**Directions**
Could you express the data as a Markdown table with the columns Row and Line, giving each line its own numbered row? Begin at the line that has "The height and" and stop after the end of the data; leave out blank lines and keep the pictures out of the answer.

**Records shown**
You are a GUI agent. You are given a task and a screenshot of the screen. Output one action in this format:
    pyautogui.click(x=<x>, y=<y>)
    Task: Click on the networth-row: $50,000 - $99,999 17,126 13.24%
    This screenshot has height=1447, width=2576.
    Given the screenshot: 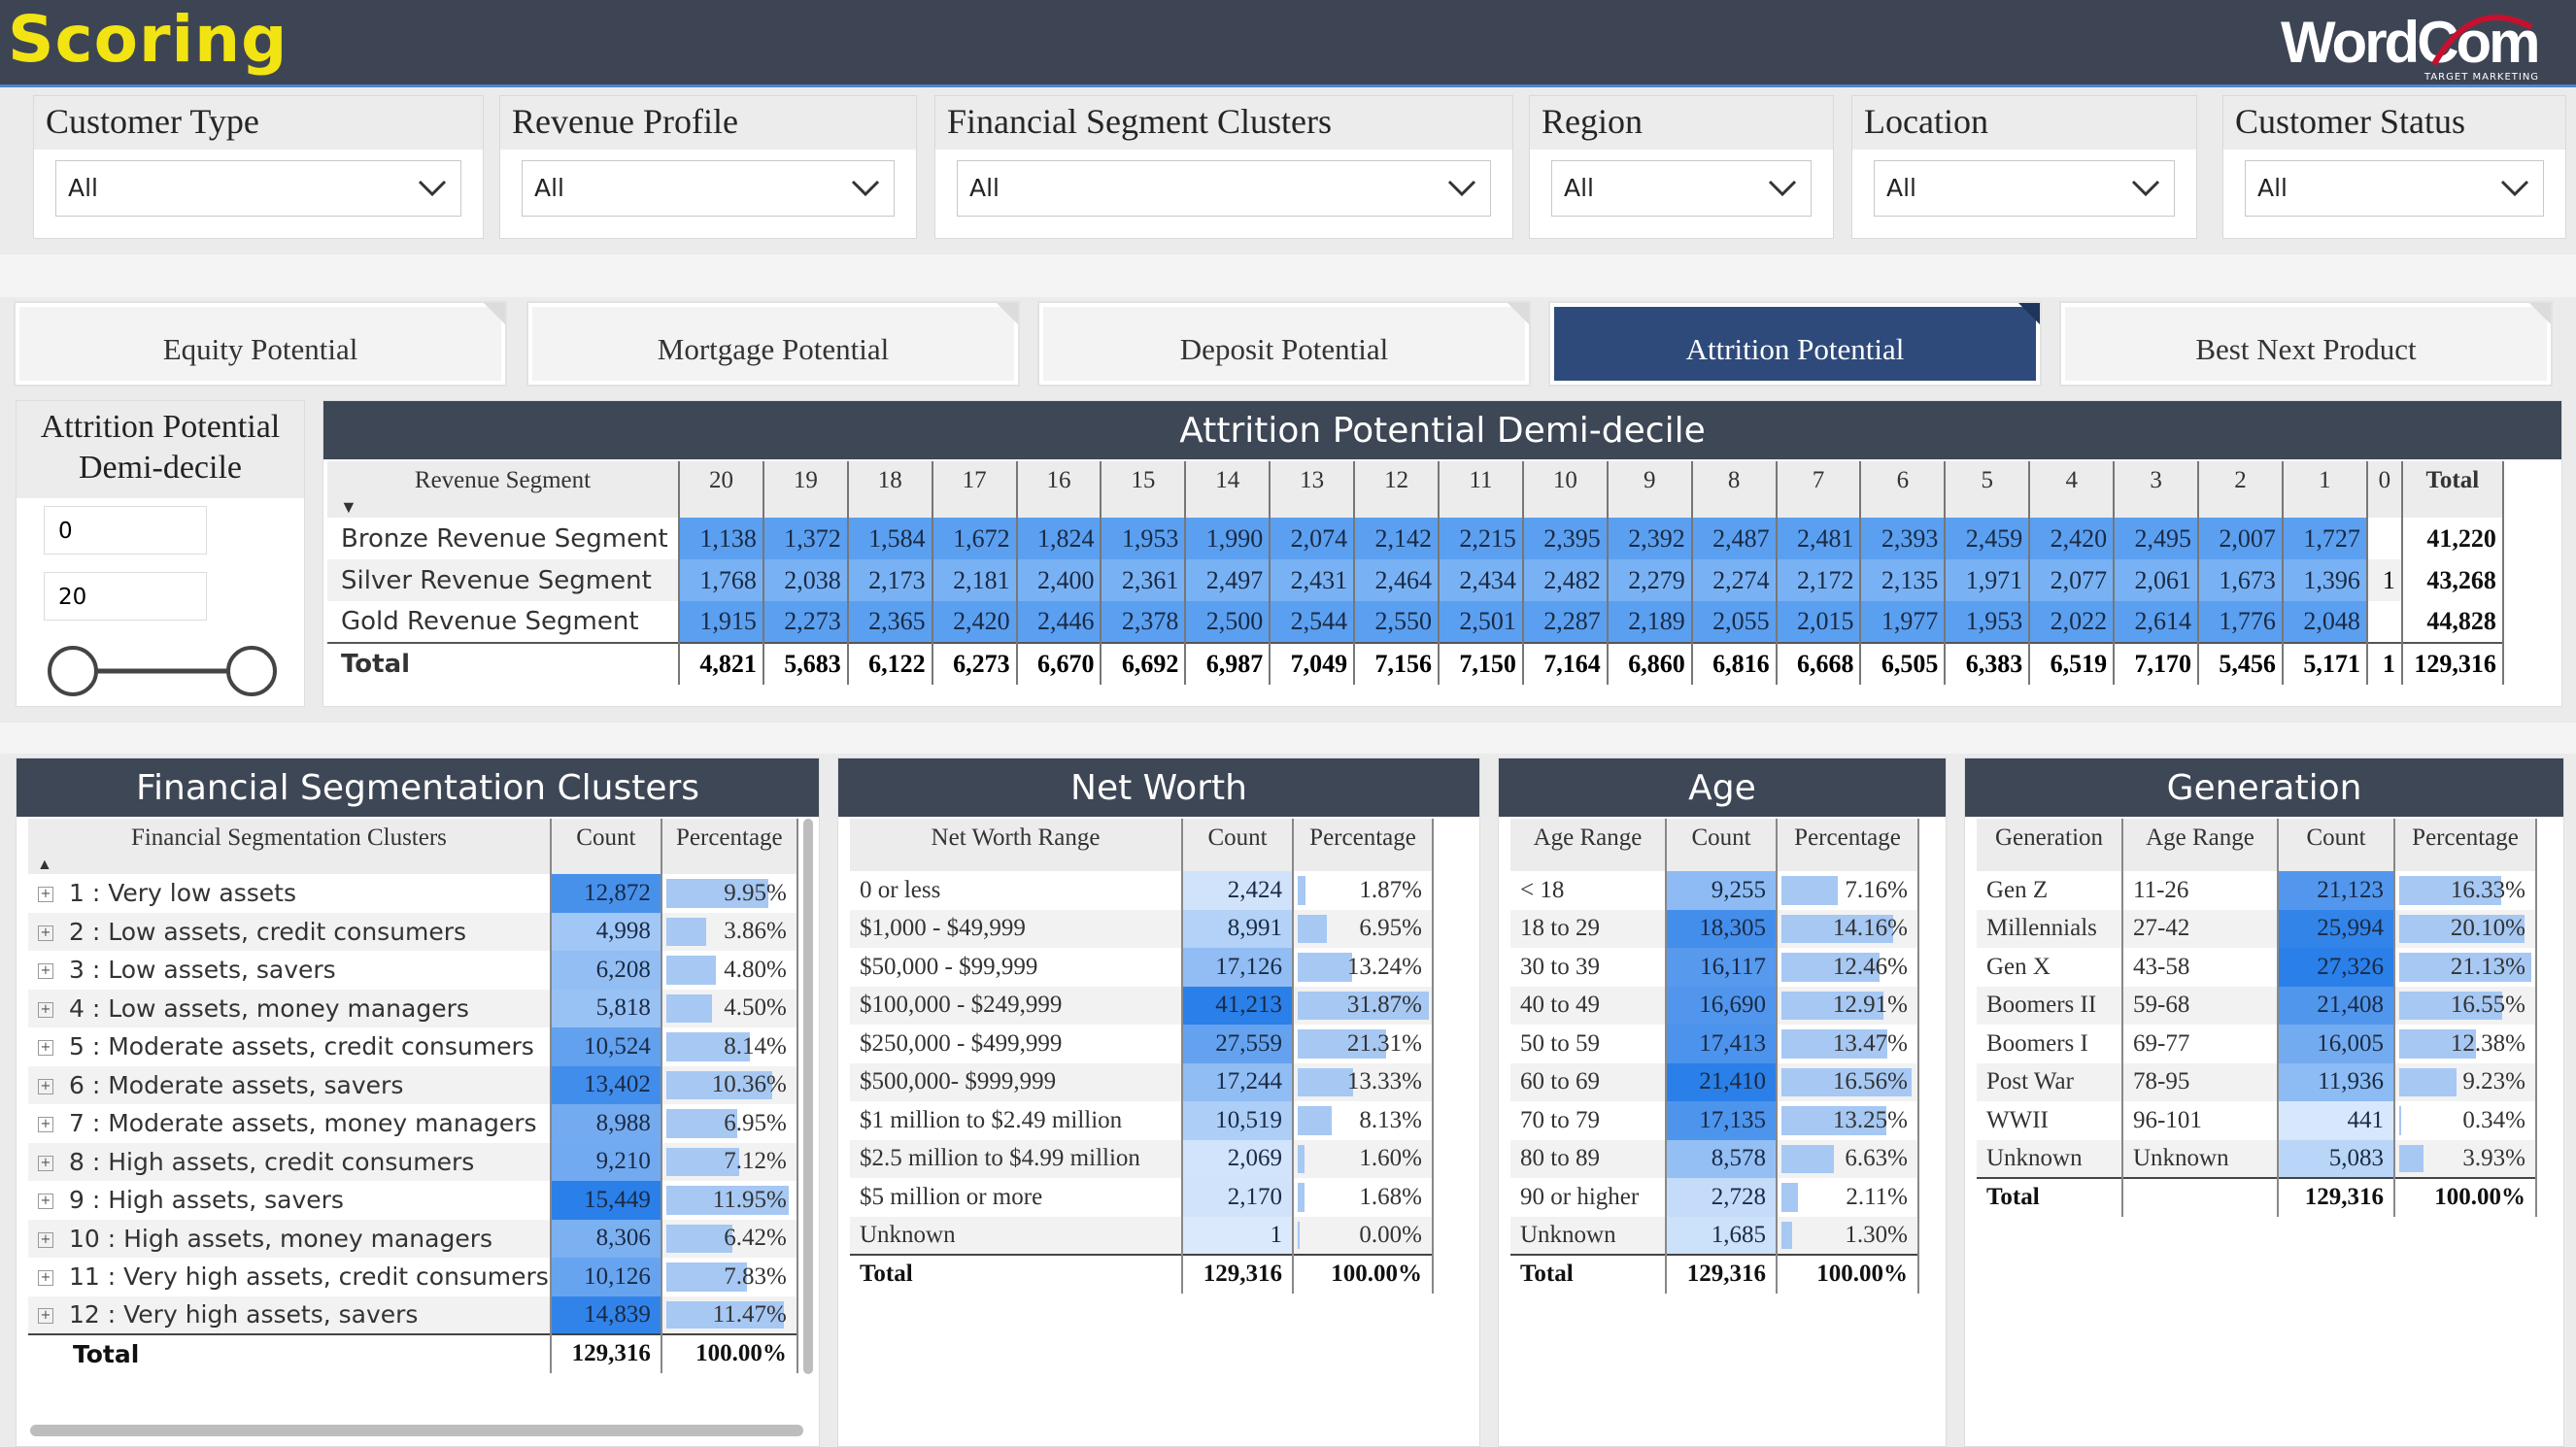 What is the action you would take?
    pyautogui.click(x=1142, y=967)
    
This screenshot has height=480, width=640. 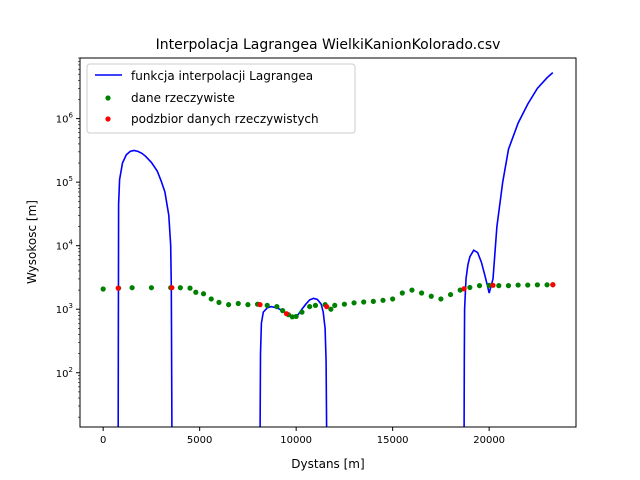 What do you see at coordinates (393, 440) in the screenshot?
I see `x-tick-label: 15000` at bounding box center [393, 440].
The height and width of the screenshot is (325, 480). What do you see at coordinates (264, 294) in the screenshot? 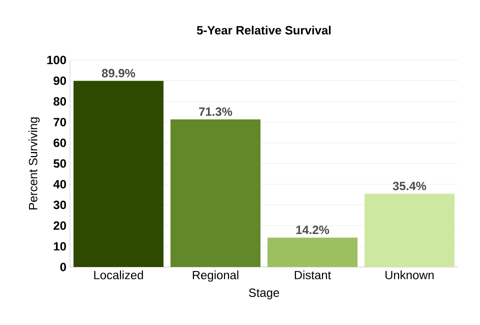
I see `x-axis-title: Stage` at bounding box center [264, 294].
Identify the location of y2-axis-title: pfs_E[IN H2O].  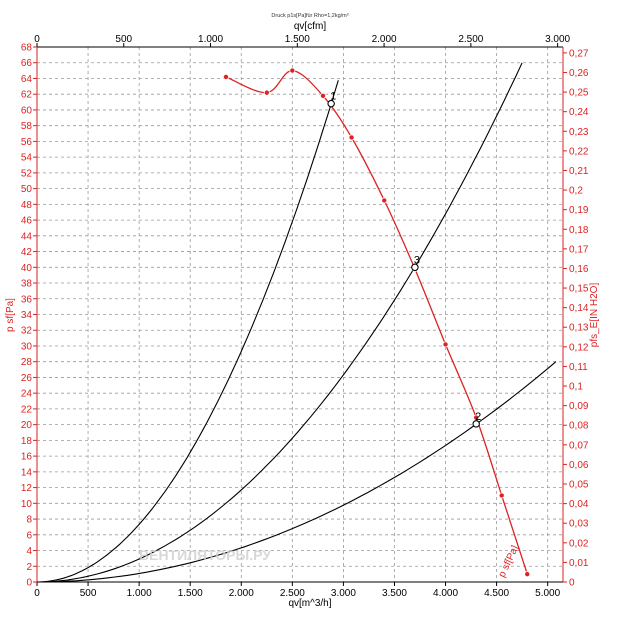
(594, 316).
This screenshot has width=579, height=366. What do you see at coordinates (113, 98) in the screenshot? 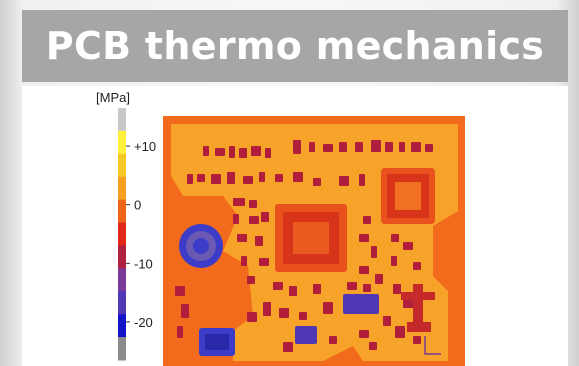
I see `colorbar-unit-label: [MPa]` at bounding box center [113, 98].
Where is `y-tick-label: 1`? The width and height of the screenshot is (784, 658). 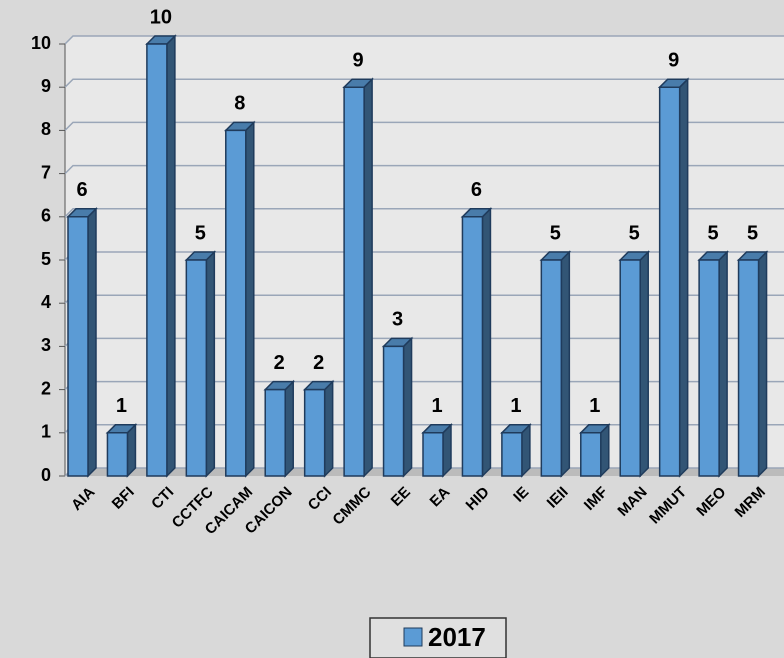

**Reply to the exercise**
| Row | Line |
|---|---|
| 1 | The height and width of the screenshot is (325, 480). What do you see at coordinates (264, 294) in the screenshot?  |
| 2 | I see `x-axis-title: Stage` at bounding box center [264, 294]. |
| 3 | Identify the location of y2-axis-title: pfs_E[IN H2O].   |
| 4 | (594, 316). |
| 5 | This screenshot has width=579, height=366. What do you see at coordinates (113, 98) in the screenshot?  |
| 6 | I see `colorbar-unit-label: [MPa]` at bounding box center [113, 98]. |
| 7 | Where is `y-tick-label: 1`? The width and height of the screenshot is (784, 658).  |